▶ **DIRECTIONS**:
Copy out everything from the line that contains "Open the user account icon" down to the line that contains "(x=886, y=586)", both included, and output only those lines from the records.

+---+

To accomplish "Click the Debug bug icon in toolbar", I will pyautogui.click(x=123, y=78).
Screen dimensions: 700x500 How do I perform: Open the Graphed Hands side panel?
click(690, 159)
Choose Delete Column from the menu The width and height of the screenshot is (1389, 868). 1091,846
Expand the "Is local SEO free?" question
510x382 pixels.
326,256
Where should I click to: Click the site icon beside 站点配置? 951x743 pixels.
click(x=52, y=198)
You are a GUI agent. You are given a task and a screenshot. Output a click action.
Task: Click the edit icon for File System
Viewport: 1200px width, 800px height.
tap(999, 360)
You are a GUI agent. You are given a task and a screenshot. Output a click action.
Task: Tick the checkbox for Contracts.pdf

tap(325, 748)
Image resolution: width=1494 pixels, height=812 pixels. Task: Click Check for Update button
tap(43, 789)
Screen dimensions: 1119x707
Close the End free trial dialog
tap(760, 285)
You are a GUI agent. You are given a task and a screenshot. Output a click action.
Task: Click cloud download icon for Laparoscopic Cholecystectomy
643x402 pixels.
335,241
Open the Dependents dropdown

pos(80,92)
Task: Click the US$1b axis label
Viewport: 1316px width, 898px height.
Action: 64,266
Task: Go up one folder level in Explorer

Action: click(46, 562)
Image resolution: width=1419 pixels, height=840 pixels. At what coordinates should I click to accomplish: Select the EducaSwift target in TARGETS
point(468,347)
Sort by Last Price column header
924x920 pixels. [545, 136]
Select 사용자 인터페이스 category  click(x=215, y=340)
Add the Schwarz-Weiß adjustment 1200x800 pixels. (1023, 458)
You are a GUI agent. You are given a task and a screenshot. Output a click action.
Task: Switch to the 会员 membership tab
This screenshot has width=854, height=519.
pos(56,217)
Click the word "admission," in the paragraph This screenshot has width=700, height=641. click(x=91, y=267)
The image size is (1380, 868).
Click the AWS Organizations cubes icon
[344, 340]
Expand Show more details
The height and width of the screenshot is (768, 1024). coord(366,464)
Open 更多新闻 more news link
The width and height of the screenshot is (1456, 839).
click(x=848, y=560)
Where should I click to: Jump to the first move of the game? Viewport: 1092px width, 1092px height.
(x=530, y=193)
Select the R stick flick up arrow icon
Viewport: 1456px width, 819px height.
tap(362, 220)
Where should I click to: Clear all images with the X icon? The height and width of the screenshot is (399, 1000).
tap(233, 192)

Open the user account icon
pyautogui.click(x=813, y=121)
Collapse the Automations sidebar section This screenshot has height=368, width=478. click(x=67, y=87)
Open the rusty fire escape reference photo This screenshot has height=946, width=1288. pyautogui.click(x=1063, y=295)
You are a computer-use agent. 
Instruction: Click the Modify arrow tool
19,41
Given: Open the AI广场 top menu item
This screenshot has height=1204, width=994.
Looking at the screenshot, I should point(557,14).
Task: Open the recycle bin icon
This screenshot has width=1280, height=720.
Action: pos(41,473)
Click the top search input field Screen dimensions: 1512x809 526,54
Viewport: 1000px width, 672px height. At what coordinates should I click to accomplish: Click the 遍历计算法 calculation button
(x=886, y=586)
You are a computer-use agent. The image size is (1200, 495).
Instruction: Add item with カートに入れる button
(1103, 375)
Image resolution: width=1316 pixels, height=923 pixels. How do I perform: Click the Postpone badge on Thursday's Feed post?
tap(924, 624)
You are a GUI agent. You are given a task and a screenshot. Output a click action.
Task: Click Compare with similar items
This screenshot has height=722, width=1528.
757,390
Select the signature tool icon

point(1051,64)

+---+

▶ **FULL ANSWER**:
Open the user account icon
pyautogui.click(x=813, y=121)
Collapse the Automations sidebar section This screenshot has height=368, width=478. click(x=67, y=87)
Open the rusty fire escape reference photo This screenshot has height=946, width=1288. pyautogui.click(x=1063, y=295)
You are a computer-use agent. 
Instruction: Click the Modify arrow tool
19,41
Given: Open the AI广场 top menu item
This screenshot has height=1204, width=994.
Looking at the screenshot, I should point(557,14).
Task: Open the recycle bin icon
This screenshot has width=1280, height=720.
Action: pos(41,473)
Click the top search input field Screen dimensions: 1512x809 526,54
Viewport: 1000px width, 672px height. At what coordinates should I click to accomplish: Click the 遍历计算法 calculation button
(x=886, y=586)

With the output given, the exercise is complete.